Anyway, my excuse is that I am having a mid-life crisis. I have been assessing and re-assessing my path in life for a while now and come to no firm conclusions whatsoever. So, what happened was, I dropped out of the Medical Law Masters soon after I started it last September. I have been avoiding mentioning that, but it happened, and I had good reasons for dropping out at the time although I have been regretting it recently.
Basically, I kind of lost confidence in my chances of getting a job at the end of the course. Everyone else on the course seemed - no, was - so professional, organised, well-presented and just out of my league. They were all lovely people but I didn't feel like one of them. Now, with the benefit of hindsight, I can see that after a couple of years of behaving like that sort of person I would probably have been able to wing it. It would have been a good qualification, enough to get me a professional role and then I would have been a professional for real.
Never mind. I also had money worries - Paul was really supportive of me doing the course but it was costing a fortune and I stress about money at the best of times. I started to catastrophise, imagining the worst case scenario, which would be that at the end of the course we would be twelve grand poorer and I wouldn't be able to get a job, or worse, I would decide that I didn't want that sort of a job and then I would feel that I would just have become a liability.
Anyway, it's history now. I didn't do it. I dropped out very early on so it didn't cost any money, in case you are wondering. Now I need to find something else to do instead, because it is becoming increasingly obvious that I need to work, in some capacity.
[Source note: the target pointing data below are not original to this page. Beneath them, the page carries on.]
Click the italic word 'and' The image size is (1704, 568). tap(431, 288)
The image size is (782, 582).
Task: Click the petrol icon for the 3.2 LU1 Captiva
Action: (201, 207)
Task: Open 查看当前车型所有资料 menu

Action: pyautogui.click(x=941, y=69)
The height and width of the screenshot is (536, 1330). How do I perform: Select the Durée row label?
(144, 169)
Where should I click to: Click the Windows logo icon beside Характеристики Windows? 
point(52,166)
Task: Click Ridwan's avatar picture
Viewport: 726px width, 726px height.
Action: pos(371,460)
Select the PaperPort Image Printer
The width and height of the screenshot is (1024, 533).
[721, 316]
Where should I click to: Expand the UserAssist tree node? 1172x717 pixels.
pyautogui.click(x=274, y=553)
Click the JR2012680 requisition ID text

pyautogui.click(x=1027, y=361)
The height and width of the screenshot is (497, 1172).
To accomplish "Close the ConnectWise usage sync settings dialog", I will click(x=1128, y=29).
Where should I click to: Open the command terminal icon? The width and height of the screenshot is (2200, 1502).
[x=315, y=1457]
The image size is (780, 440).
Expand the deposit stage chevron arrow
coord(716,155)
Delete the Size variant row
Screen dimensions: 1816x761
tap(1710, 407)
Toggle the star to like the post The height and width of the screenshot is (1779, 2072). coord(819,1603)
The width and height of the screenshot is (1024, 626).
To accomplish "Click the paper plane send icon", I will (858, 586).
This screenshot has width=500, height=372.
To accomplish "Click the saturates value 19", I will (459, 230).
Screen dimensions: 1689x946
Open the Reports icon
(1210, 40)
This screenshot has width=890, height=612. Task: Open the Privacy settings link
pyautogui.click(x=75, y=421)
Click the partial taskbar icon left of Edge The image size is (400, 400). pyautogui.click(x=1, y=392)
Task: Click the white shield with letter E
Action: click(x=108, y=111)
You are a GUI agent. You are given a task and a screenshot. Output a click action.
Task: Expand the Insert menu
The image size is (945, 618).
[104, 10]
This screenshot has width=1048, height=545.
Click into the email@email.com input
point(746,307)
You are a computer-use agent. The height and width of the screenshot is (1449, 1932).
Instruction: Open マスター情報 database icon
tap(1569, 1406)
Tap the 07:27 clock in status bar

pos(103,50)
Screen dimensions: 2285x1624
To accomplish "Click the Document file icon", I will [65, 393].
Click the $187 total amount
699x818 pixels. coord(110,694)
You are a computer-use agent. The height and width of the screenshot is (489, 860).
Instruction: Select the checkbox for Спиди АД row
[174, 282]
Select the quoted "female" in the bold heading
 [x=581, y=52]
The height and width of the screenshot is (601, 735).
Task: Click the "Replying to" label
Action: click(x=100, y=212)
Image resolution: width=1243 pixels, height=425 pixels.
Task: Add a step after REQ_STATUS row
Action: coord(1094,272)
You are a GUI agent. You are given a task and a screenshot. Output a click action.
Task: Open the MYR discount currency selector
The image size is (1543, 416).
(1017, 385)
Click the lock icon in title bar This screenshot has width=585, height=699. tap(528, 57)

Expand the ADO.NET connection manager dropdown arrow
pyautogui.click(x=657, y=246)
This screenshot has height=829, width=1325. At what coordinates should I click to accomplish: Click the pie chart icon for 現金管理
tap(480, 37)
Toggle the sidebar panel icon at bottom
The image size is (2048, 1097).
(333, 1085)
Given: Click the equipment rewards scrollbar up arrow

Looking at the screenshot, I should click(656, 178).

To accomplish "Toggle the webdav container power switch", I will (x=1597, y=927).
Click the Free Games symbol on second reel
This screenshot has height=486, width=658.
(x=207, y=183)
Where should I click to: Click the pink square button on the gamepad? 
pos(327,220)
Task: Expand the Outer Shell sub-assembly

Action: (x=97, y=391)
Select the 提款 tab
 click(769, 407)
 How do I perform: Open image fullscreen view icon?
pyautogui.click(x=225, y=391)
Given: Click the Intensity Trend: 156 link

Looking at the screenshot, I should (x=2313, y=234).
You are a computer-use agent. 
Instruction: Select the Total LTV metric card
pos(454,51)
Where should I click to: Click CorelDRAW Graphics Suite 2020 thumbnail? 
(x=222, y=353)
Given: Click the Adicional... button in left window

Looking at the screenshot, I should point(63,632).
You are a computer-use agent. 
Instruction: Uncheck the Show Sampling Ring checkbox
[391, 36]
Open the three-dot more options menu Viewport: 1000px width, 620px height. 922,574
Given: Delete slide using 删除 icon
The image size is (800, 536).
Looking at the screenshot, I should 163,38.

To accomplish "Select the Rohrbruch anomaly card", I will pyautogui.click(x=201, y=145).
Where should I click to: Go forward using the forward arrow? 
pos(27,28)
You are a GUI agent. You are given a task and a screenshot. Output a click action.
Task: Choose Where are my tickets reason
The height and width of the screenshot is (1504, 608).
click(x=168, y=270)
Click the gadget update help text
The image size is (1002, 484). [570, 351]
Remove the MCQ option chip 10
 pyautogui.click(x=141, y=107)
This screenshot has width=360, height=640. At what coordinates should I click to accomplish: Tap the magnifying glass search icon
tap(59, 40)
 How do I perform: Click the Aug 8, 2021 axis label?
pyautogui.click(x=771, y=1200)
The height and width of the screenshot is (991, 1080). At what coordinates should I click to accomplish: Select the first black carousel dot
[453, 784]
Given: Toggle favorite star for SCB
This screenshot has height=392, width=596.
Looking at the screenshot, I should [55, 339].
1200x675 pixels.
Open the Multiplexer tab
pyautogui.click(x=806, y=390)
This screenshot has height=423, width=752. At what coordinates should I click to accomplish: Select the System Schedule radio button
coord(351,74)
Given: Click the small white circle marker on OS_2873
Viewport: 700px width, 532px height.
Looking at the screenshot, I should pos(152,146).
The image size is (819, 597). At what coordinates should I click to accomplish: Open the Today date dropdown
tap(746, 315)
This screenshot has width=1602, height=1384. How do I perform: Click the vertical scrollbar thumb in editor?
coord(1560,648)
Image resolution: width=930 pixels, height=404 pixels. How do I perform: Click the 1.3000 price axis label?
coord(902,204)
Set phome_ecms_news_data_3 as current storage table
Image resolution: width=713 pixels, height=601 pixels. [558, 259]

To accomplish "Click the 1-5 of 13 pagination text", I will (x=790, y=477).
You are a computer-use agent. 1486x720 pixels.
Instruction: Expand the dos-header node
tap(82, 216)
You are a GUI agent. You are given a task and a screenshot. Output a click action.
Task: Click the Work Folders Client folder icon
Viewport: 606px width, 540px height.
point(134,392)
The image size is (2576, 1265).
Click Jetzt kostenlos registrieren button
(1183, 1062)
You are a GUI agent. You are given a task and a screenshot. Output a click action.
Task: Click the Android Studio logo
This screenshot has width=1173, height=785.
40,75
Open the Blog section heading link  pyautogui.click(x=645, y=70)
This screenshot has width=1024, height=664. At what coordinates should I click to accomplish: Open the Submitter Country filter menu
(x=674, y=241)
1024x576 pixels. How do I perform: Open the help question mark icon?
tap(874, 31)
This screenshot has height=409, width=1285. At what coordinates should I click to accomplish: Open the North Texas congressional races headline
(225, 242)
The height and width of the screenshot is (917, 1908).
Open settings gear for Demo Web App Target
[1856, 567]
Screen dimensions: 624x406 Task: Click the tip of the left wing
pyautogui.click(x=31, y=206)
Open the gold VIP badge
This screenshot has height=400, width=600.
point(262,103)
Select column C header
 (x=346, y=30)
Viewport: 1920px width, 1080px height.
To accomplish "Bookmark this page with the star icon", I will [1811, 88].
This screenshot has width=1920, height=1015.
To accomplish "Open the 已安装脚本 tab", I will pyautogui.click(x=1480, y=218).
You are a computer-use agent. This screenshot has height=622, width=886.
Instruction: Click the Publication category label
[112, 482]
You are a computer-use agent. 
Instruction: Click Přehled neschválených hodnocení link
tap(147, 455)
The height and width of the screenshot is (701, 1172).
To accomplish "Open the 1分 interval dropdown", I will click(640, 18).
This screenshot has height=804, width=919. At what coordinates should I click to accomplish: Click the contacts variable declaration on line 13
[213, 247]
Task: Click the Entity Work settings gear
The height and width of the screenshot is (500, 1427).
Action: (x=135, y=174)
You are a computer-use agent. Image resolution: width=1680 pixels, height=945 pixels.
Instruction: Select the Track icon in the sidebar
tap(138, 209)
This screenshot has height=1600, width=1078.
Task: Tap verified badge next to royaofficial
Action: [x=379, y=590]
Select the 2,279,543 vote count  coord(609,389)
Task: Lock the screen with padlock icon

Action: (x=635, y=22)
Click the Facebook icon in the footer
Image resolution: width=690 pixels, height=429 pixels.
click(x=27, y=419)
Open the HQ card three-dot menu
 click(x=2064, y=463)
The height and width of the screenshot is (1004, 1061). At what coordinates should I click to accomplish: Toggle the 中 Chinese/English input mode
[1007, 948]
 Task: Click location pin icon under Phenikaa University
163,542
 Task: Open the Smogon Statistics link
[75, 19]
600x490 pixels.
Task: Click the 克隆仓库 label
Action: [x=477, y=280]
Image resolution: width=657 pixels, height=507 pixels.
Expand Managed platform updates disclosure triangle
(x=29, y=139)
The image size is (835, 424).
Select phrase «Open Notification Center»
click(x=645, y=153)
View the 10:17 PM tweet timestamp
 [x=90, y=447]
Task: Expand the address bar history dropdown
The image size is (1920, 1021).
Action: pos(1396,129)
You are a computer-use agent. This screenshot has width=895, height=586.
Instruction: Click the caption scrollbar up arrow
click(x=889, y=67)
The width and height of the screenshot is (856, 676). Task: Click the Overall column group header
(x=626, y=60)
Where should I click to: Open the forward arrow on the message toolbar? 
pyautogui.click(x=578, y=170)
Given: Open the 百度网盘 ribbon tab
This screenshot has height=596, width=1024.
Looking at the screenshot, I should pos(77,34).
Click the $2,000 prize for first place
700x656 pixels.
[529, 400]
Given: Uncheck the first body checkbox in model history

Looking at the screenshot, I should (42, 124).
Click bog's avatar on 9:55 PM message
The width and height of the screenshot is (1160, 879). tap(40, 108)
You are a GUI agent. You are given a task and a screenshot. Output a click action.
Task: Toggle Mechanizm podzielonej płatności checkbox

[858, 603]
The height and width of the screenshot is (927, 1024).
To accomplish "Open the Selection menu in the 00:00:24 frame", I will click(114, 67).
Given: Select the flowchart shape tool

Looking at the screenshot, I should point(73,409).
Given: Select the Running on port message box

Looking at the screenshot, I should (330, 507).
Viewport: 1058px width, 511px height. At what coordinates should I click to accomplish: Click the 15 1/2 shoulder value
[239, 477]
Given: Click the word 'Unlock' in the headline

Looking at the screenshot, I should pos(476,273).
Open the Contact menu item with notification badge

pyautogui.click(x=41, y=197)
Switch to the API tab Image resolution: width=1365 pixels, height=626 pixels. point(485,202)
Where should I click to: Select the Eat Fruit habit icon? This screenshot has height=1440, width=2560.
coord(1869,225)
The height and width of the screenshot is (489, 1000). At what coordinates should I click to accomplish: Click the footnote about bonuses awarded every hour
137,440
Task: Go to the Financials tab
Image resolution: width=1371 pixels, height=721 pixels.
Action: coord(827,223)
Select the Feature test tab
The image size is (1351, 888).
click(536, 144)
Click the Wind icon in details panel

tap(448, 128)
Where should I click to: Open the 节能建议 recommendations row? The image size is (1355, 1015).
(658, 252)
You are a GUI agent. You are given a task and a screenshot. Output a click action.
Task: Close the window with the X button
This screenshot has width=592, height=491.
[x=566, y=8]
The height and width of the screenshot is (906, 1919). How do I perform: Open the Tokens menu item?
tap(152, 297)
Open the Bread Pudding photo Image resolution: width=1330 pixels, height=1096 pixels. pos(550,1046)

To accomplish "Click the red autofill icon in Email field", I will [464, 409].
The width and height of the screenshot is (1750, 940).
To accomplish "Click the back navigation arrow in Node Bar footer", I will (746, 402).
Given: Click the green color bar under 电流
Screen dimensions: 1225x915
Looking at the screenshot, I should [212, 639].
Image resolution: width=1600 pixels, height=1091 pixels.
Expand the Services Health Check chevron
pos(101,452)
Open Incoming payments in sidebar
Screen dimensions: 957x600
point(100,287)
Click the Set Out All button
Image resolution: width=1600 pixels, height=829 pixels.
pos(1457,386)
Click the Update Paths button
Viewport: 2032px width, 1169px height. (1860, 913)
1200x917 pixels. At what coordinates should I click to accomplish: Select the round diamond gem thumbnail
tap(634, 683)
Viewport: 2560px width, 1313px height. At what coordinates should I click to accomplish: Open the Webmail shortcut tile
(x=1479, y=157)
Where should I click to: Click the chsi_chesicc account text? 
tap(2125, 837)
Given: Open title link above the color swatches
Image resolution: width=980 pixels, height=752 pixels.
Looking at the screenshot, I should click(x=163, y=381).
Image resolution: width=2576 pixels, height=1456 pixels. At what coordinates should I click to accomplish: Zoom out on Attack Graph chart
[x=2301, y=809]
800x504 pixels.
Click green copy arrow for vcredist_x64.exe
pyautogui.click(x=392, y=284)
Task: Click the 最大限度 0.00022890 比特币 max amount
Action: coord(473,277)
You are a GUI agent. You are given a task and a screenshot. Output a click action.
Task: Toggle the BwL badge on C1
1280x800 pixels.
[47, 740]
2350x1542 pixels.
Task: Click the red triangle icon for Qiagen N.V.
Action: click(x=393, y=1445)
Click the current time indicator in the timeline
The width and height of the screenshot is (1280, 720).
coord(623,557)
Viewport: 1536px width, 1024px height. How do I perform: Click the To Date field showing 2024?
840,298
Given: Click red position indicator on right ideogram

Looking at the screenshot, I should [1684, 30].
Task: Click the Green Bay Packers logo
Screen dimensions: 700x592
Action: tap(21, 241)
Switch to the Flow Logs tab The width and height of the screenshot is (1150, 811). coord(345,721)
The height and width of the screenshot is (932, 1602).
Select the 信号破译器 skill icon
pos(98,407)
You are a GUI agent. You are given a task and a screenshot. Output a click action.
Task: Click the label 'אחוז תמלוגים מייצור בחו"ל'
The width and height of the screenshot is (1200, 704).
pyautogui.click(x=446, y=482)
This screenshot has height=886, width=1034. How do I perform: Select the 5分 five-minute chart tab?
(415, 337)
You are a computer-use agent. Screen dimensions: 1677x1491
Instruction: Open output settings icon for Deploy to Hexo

Which is where I have started to go around in circles. Initially I was torn between studying to become a solicitor and training to becoming a teacher. Both are possibilities, if only I can hold my nerve (judging by the Masters course I would need some sort of external support to do that, and I would plan accordingly. I would arrange regular sessions of counselling or similar for the duration of the course. It would take a year of study for me to qualify to become a teacher or to start work in a solicitor's office, because I already have a first degree).
But then, I have also been thinking, perhaps I should do a Masters in creative writing. I can write, I am sure of that. I am a writer already. But a Masters course might help me focus, give me contacts, possibly forge the way to a career in academia if I studied really hard and did really well. Possibly it would just get me writing more regularly and also better than I do now. The good thing is that the funding situation has changed between last year and this and now, for the first time, postgraduates can get government student loans on the same terms as for undergraduates. All postgraduates, up to the age of sixty! That makes me feel positively young. Potentially, that could open all sorts of doors. Too many, maybe, for someone like me who is already feeling overwhelmed by all the possibilities. I could study practically anything!
So what do I do? Try to get a career off the ground? If so, what career? I would like to be a solicitor to prove to the world that I could do it. Plus, I find the law interesting. Plus, I can't help feeling that if I am going to do a job I might as well get well paid for it. And have some respect for it - now, that would be a novelty.
Teaching, on the other hand, might suit me better. I think I would be a good teacher. And I would be available to my own kids in the school holidays - a massive bonus. Everything has been going so well with them all these years, they are growing up so wonderfully. I don't know what the formula is and I know the likelihood is that we are just lucky but I can't help thinking that me being at home in what is more or less a full-time support role might have something to do with it. I don't want to blow it at this stage.
Then there's the writing. I have not written much recently. I still know I can write, but if I am not writing much, or not enough, or if the quality of what I write is not meeting my own expectations, then things really need to change in some way. Plus, I want to contribute financially and the writing is not fulfilling that function at the moment.
I may have stumbled on the solution today, or rather, a friend of mine might have found it for me. This friend texted me this morning with information about a local admin job, quite well paid, quite interesting, for just twelve hours a week. I could fit it in around the other stuff I do. It wouldn't be too stressful, once I got used to my new duties. And I might even be able to study for that Creative Writing Masters part-time, probably by distance learning.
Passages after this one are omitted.